The Faculty of Medicine wants your body

By Rowena Sampang

Interested in making a charitable contribution? Consider donating your body to science. The Faculty of Medicine at the University of Calgary recently expressed a great need for body donations, due to increasing class sizes. Cadavers in the classroom are used to foster medical learning and research.

"Body donation after death has been in existence at the U of C since the inception of Medical School," said Associate Professor Benedikt Hallgrimsson of the Department of Cell Biology and Anatomy. "Medical students, physical therapy students, kinesiology students, nursing students, graduate and resident students will use the bodies for studying basic anatomy."

Students at the U of C who use real bodies for their course work, benefit from a practical hands-on approach. According to Hallgrimsson, accurately studying the human form cannot be duplicated by pictures in texts, advanced computer technology, or looking at X-rays of body parts.

"It really isn’t possible to learn anatomy any other way. The use of cadavers is important for two reasons: the first is variability and second, it is difficult to simulate three-dimensional bodies in any other way," said Hallgrimsson. "Students need to be exposed to different anatomies, using real people to see how structures vary. This is useful for when they have to deal with different patients in the future."

The process for anatomy donation and is quite simple, as handled by the Department of Cell Biology and Anatomy at the U of C. Those 18 years of age and older interested in making a donation should contact the bequeathal office and fill out a form for donation. Most importantly, people considering a donation should notify people closest to them (i.e., next of kin) and discuss their exact intentions upon death. The Faculty of Medicine pays for body transport and cremation costs.

A service is held every one to two years in Queens Park Cemetery to recognize the anatomy contribution made by individuals.

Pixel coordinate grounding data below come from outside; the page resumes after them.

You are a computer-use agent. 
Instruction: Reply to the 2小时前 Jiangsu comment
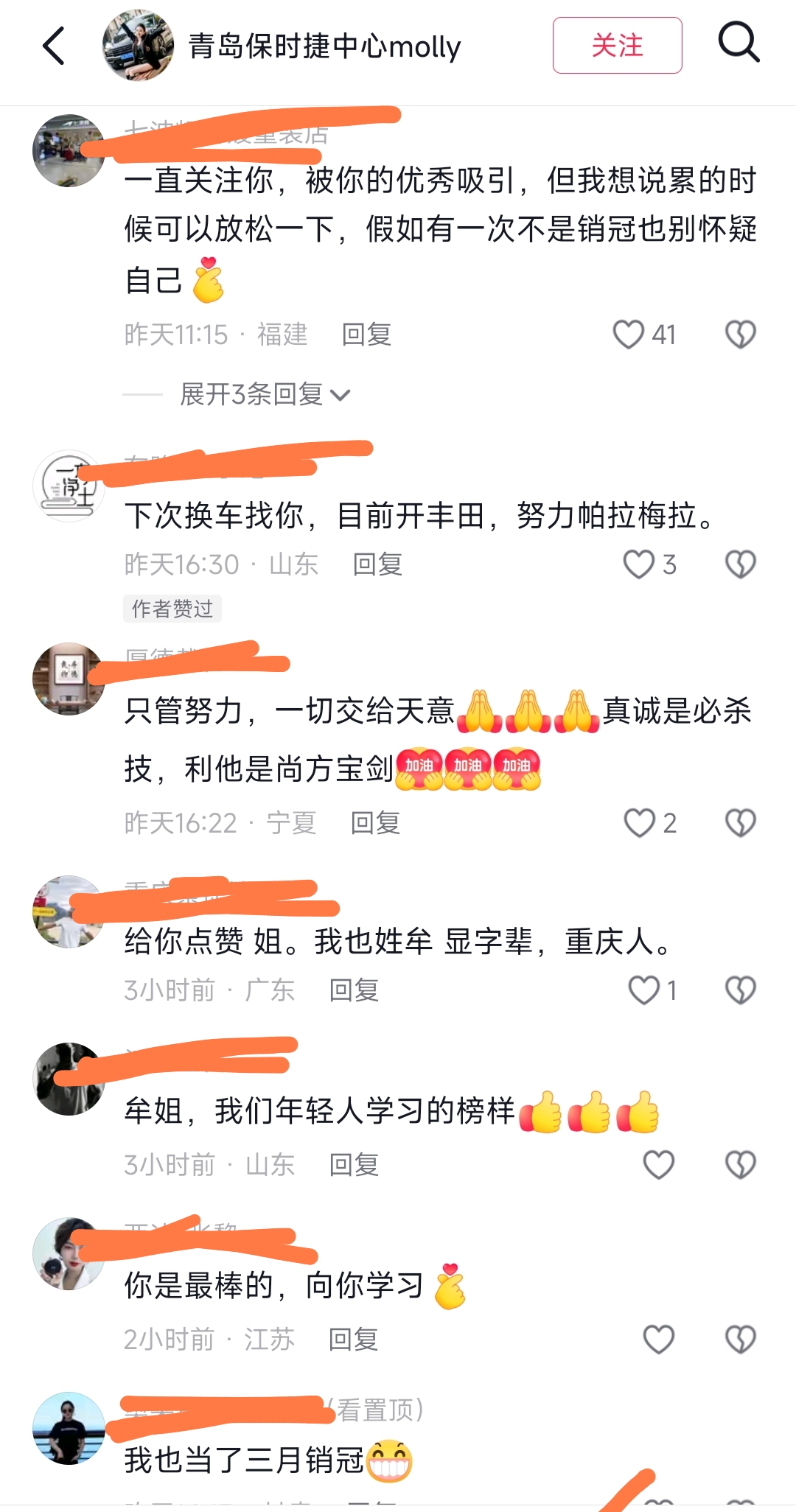pos(353,1339)
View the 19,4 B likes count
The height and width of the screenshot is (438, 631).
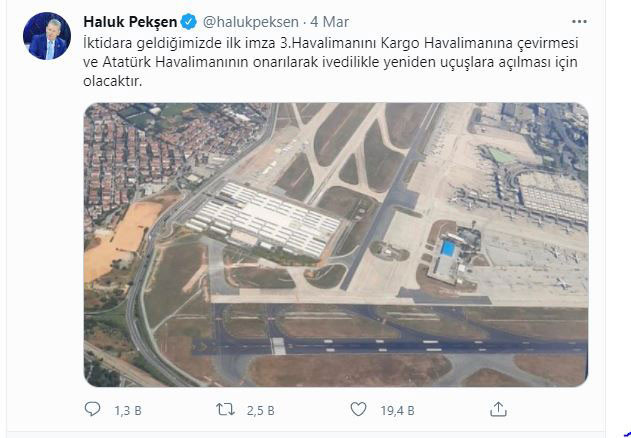[x=397, y=411]
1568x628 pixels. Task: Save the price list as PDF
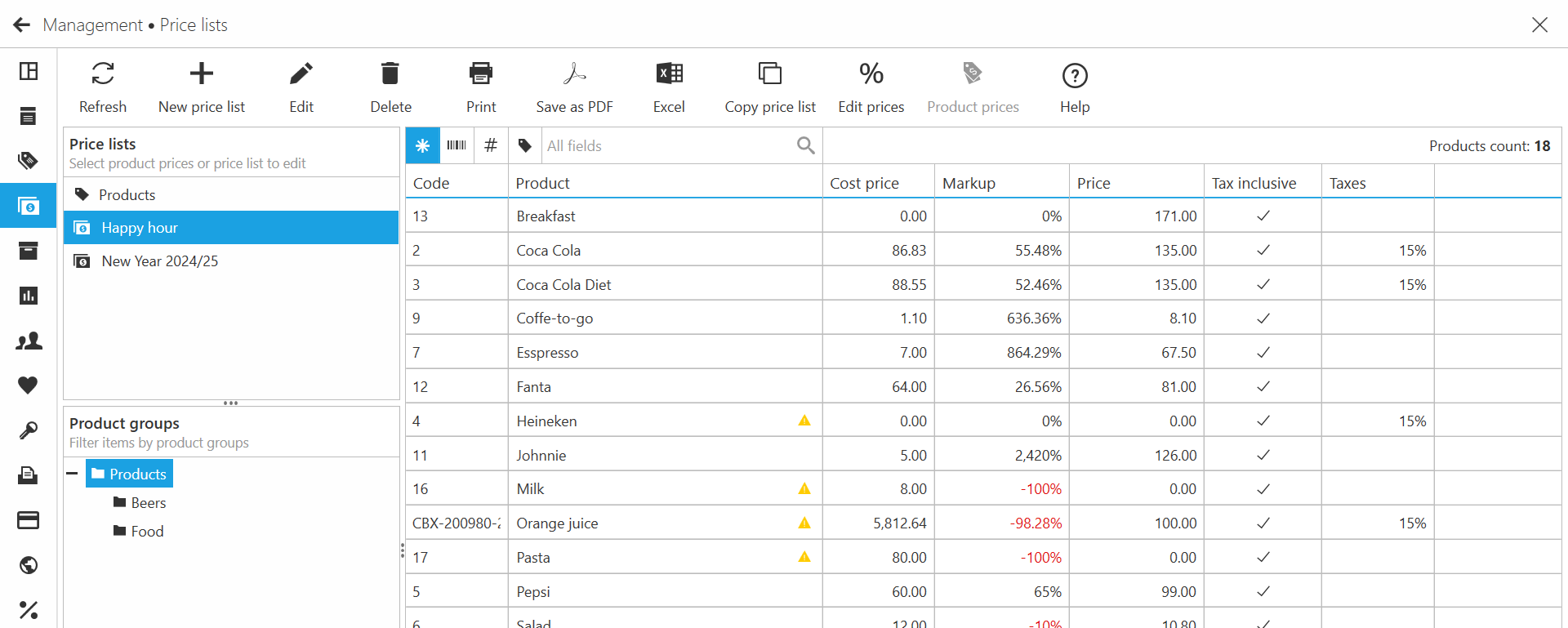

"A communal ceremony is held with family and faculty, particularly for the families to get closure on their tragedy, for the school to express their gratitude and for faculty and family to meet and get together," said Hallgrimsson. "Those donating their bodies demonstrate an act of selfless generosity to benefit medical research, and we are extremely grateful for it. Donations may lead to advances in areas like orthopedic surgery and are recognized as gifts by people who want to contribute something to medicine."